> **What the exercise asks**:
Would you please transcribe the data in full and exactly, excluding images?

═════ Data ═════

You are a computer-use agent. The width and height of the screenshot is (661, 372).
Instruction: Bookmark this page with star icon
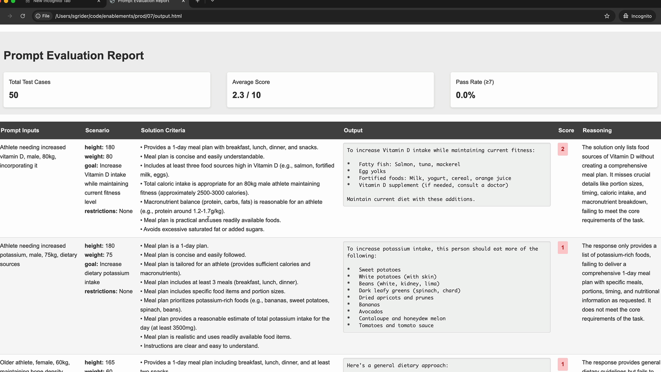click(607, 16)
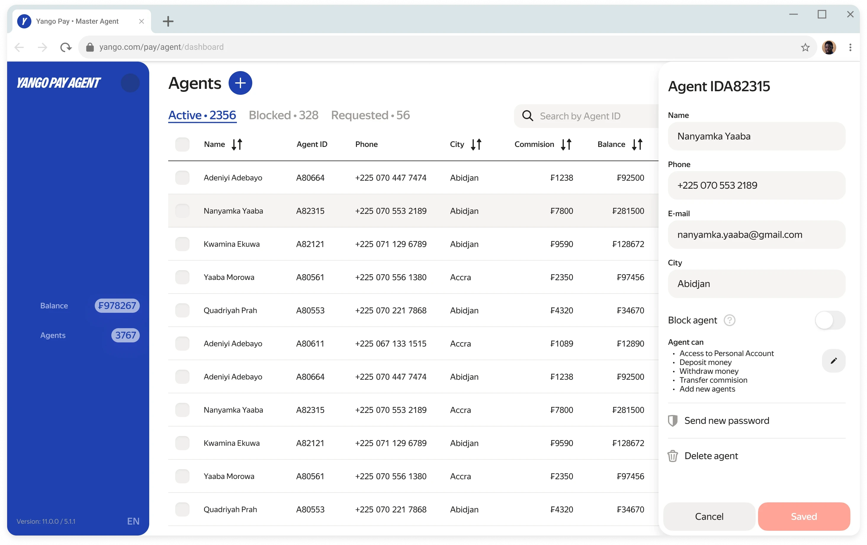The width and height of the screenshot is (867, 545).
Task: Check the select-all checkbox in the table header
Action: click(x=183, y=144)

═════

> **Solved problem**:
You are a computer-use agent. The width and height of the screenshot is (661, 372).
Instruction: Bookmark this page with star icon
click(607, 16)
The width and height of the screenshot is (867, 545).
Task: Check the select-all checkbox in the table header
Action: click(x=183, y=144)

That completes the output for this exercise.